それを摩耶は、ナイフで弾こうとするが……。
(よけろ!)
「!」
相方の叫びで、それを静止。緊急回避した。しかし、完全には間に合わず、炎は、腕をかすった。
「ぐっ……!」
(ご丁寧に、生気を吸い取るって説明があったじゃねーか。ナイフなんかで、どうにか出来るかよ。お前は頑丈だから、即死することはねーだろうが、相当な疲労感に襲われることになるぞ。軽く触れただけで、それだ。命中したら、まともに動けねえだろうな)
(先に言え……)
(黙れと言われたんでな)
(うるさい!)
(ヒヒ、じゃあ勝手に頑張りな)
摩耶は目の前の三原和子に向かって襲いかかる。
「あら、私?」
また瞬間移動をしてくると見た摩耶は、手に持っていたナイフをそのまま力強く投げつけた。
「ふふっ……」
しかし、ナイフは当たることなく地面へと落ちた。
「ちっ」
「貴方、威勢だけはよかったけど……肝心の力が伴っていないじゃない。そんなので、本当に私たちを『殺せる』のかしら?」
「……」
「あら、怖気づいたの? 謝っても……もう、遅いけど」
摩耶は怖気づいたわけではなかった。冷静に、三原和子の顔を見ていた。摩耶の眼は赤く、輝いている。その睨みつける様子に、不快感を得た三原和子は。
「むかつくわね、その顔。ねえ、私もやっぱり参加するわ。遊んで遊んで遊んでから、殺してあげる。うふふふ……」
「ったく、しょうがねえ。加減しろよ。犯す前に殺したんじゃ、面白くねえ。俺はああいう、気丈な女を犯し尽くすのが、好きなんだよ。はー、マジ興奮するわー。考えるだけであそこがビンビン。止まらねえぜ!」
「下品ね……でも、今回は見てみたいわ。こいつが泣き叫ぶ姿をね!」
そういって、三原和子は空間転移した。瞬間、摩耶は左側へと飛んだ。
「えっ!? こいつ……!」
想定外だったのだろう。三原和子は、転移した瞬間、摩耶を捕縛して板橋恭也にトドメを刺させるつもりだった。しかし、三原和子の想定は覆され、空間転移した瞬間に摩耶は大きく、その場を避難していた。
「何やってやがる! しっかりしろ!」
そう言いながら、紫の炎を飛ばす板橋恭也。それらを、摩耶は全て回避。
「てんめぇ……ちょこまかと!」
「お前らの『能力』はもう、『視た』」
「だから、どうしたぁ!」
摩耶の表情一つ変えない顔に、苛立ちを覚えた板橋恭也。思わず、叫ぶ。
「『ソレ』はもう、オレには通用しない」
その答えに、カチンと来た二人は、一斉に襲いかかった。
「出ろ」
(ったく……しょうがねえ)
相方がそう答えると、摩耶の右手に刀が現れる。その刀身は青い光を帯びていた。
「何っ……あいつ、やっぱり『能力者』じゃないの!」
「この嘘つき野郎が!」
「私は『能力者』じゃない。お前らと一緒にするな」
「だったら、死になさい!」
そういって、三原和子は空間転移を開始したが──。
「えっ──」
瞬間、その空間が断ち切られた。三原和子ごと。
「がっ……はっ」
胴体を断ち切られ、大量の出血に吐血。三原和子は、音もなく崩れ落ちた。
「な……ぁ?」
思わず、声が漏れたというべきか。板橋恭也は、目を見開いて驚いていた。それもそのはず。摩耶は、その刀で三原和子を空間ごと切り裂いたのだ。そんな奴を見たことはないのだろう。
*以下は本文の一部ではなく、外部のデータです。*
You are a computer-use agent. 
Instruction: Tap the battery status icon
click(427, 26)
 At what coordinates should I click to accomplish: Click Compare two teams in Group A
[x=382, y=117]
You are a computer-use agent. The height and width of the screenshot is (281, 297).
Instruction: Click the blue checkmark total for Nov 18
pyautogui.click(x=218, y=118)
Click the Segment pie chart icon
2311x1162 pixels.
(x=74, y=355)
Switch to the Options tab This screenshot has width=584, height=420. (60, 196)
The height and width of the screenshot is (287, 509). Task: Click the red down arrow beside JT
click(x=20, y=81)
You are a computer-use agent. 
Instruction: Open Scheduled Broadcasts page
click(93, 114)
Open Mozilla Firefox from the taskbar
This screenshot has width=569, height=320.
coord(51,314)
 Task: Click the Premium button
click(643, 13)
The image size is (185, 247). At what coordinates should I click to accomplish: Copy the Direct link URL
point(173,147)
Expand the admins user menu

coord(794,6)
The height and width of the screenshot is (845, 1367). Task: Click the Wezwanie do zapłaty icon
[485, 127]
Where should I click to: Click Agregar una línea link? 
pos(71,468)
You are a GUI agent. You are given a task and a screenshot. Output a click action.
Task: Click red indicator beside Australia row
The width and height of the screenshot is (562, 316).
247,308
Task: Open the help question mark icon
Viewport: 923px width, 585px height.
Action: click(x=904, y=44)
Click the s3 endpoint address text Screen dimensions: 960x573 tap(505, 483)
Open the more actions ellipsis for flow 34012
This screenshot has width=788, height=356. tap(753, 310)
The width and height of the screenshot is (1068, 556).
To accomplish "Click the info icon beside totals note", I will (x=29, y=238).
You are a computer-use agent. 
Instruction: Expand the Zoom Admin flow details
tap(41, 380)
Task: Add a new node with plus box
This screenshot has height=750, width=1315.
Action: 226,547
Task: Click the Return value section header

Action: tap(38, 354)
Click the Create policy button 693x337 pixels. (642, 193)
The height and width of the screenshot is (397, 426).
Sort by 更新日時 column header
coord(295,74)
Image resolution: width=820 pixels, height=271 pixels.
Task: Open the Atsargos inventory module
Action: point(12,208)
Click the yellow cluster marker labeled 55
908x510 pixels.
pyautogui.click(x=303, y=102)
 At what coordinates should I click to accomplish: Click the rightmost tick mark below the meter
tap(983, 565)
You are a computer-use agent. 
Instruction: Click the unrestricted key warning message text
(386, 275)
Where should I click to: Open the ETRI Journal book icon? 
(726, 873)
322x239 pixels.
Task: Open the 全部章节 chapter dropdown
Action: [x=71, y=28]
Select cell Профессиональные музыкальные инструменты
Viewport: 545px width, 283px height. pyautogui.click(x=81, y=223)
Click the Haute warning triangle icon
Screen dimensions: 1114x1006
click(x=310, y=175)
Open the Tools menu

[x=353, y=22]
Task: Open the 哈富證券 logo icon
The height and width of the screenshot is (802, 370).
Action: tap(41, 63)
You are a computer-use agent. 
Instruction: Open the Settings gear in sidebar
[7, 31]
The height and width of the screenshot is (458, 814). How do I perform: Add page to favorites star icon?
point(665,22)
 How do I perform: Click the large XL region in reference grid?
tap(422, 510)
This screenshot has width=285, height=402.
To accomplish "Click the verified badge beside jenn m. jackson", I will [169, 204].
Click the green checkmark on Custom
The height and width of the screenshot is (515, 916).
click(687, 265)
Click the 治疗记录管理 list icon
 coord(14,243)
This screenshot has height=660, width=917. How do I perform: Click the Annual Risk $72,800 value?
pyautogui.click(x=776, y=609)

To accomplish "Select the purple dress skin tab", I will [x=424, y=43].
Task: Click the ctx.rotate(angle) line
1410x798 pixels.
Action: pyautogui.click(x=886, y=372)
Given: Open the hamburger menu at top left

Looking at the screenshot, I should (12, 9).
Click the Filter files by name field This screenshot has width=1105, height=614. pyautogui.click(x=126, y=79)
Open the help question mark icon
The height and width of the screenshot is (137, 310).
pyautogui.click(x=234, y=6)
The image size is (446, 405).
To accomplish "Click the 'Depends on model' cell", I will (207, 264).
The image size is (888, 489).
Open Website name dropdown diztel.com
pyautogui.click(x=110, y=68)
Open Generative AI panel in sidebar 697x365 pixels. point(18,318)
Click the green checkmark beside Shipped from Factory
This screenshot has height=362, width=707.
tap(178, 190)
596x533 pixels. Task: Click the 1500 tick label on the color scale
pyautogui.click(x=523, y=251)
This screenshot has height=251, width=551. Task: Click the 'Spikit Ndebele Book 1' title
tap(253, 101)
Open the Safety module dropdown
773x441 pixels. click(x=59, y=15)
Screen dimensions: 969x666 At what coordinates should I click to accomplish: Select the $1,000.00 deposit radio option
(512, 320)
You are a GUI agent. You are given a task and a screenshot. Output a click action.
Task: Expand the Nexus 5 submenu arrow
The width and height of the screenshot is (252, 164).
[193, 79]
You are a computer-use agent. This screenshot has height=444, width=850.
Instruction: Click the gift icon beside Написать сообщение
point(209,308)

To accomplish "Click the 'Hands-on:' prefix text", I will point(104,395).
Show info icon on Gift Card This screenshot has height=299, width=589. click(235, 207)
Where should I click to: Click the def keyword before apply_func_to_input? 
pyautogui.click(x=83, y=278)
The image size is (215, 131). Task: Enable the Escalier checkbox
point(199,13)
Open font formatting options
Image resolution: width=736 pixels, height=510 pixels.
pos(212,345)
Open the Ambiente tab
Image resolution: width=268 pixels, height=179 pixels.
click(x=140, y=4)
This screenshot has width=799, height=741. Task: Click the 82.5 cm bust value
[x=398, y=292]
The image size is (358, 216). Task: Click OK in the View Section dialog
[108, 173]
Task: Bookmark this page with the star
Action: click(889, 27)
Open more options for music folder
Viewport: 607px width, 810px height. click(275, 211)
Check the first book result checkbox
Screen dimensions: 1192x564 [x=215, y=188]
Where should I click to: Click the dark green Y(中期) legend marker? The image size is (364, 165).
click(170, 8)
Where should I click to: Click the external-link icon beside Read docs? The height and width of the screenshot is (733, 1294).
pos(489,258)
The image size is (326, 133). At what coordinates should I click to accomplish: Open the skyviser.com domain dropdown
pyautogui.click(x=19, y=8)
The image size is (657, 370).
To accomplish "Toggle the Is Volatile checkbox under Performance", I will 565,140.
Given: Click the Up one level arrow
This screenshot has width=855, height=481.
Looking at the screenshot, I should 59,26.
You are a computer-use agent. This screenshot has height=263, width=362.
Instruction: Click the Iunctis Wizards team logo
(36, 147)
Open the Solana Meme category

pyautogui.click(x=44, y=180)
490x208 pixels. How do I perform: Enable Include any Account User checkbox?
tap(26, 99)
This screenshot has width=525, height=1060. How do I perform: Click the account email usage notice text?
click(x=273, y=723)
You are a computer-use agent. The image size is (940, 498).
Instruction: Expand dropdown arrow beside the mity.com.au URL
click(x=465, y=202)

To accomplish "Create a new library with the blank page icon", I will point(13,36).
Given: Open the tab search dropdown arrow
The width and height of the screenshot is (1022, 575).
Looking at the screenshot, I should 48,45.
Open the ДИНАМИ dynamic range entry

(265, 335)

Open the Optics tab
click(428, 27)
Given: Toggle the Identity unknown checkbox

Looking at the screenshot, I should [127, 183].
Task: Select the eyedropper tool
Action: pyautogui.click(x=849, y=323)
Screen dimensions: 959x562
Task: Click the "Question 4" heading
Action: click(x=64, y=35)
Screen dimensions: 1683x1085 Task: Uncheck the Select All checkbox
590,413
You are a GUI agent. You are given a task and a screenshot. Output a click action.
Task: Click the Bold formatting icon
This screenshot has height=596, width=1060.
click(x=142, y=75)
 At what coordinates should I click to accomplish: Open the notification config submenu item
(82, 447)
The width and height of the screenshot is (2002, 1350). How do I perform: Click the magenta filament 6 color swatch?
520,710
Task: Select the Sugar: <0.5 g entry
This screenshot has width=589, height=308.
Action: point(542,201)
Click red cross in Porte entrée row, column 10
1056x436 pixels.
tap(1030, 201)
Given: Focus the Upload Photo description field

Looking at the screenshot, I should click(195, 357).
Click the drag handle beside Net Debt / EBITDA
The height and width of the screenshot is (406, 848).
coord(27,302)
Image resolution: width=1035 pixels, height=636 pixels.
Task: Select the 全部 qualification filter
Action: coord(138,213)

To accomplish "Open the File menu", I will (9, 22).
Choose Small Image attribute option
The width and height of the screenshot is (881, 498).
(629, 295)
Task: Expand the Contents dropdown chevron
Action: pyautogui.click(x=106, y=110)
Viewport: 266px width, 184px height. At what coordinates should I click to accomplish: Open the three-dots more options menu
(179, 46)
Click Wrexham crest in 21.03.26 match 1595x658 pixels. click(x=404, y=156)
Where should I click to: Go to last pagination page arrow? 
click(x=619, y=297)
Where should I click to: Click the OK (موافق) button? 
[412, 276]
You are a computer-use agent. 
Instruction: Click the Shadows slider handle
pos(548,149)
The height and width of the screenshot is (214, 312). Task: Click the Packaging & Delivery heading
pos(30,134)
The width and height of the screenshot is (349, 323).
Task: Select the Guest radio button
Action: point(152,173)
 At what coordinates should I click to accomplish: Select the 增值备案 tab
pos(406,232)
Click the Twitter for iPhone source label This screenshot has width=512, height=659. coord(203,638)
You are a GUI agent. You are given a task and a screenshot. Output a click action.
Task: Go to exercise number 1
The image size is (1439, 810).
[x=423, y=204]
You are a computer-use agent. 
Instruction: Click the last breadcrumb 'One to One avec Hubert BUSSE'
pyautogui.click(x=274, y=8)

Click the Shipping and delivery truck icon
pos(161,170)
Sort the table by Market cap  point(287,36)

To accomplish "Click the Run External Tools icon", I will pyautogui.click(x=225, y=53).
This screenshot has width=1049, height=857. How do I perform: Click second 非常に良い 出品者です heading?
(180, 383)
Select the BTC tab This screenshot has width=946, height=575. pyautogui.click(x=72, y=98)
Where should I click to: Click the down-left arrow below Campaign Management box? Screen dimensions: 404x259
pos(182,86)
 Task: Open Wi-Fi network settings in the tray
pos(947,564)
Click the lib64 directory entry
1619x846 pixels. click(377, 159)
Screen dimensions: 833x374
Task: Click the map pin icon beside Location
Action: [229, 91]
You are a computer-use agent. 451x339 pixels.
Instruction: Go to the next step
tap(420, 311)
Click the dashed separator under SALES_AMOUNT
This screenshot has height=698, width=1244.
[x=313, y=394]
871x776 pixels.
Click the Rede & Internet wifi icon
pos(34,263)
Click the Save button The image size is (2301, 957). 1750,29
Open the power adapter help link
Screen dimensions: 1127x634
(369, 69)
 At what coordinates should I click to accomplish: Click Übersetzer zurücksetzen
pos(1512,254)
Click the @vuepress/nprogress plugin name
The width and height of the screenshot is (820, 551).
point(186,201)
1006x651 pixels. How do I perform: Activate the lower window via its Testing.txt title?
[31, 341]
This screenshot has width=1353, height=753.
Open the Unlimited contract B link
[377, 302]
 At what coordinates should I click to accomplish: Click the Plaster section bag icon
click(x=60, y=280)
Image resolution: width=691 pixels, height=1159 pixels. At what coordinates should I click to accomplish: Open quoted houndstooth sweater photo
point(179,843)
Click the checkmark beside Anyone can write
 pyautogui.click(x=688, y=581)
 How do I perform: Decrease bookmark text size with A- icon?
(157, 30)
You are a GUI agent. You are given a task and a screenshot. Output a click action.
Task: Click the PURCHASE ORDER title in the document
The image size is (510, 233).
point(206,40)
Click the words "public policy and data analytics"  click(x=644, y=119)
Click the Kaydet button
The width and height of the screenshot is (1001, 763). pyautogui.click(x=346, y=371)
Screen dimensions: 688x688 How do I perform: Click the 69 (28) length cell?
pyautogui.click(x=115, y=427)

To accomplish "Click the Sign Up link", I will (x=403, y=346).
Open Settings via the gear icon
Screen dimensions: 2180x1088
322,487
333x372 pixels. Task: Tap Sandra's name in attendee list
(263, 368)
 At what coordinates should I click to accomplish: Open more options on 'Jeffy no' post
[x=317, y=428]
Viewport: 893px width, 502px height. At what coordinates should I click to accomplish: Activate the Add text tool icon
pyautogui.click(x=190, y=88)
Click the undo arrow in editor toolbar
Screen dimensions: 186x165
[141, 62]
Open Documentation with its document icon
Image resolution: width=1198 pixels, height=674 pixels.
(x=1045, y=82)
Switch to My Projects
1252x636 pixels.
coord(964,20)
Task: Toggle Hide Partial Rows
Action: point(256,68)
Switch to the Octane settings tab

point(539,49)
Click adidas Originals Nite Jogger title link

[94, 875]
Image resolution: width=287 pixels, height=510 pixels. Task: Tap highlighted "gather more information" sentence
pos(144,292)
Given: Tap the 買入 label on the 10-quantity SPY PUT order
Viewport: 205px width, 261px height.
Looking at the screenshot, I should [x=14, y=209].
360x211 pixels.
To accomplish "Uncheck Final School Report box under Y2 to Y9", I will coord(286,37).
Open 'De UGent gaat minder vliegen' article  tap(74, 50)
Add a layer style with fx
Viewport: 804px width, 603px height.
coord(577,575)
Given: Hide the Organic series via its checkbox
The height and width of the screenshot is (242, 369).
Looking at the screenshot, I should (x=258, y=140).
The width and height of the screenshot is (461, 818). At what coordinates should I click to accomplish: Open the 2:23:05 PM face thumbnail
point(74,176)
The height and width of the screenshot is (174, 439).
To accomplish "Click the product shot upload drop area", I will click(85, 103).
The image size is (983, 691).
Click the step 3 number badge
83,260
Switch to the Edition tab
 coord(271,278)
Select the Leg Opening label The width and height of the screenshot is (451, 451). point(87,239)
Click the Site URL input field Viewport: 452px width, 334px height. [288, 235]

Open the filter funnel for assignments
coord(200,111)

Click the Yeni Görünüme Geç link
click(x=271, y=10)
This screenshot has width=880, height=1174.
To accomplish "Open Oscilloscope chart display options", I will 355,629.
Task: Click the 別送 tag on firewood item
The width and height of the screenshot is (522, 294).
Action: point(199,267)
「それは『視た』と言ったはずだ。空間に逃げ込むのなら、それごと切り裂けばいい」
「て、てめっ……」
板橋恭也は明らかに動揺していた。その為、いつもなら的確な標準がぶれていく。
摩耶は板橋恭也の送り出す炎を全て切り裂いた。
「次はお前だ」
「ひっ……」
「く、来るな! 来るな、来るな、来るな、来るな、来るなぁああああああああああ!」
板橋恭也は叫ぶ。炎を連打しながら。しかし、摩耶には通用しない。
「うわぁあああああ!」
板橋恭也の眼の前まで、やってきた摩耶。板橋恭也は震え上がって、動けなかった。
能力を発動することも、もう出来なかった。そう、感じているのだ。『死』を。直感的に頭をよぎったのだろう。自身が死ぬということを。そして、それに恐怖しているのだ。だから、体が動かない。自身が行ってきた行為を、自分がされる瞬間。板橋恭也は何を思ったのか。それは、本人にしかわからない。
「や、やめ……」
摩耶は、あっけなく。何事もなかったかのように。ただ、板橋恭也の胸を貫いた。
「あ……ぁ」
軽く、声が漏れた。すとん、と。腕が落ちる。板橋恭也は死んだのだ。摩耶の表情に変化は特にない。
(やれやれ……結局、オレに頼ってるじゃねーか)
(うるさい)
摩耶は、ポケットから携帯を取り出した。そして、倉崎に電話をかける。
「片付いた。後処理を頼む」
「了解した。場所は? ……わかった。お前はもう帰っていい」
「ああ」
電話を終えた摩耶は、倉崎のいる事務所へと帰宅した。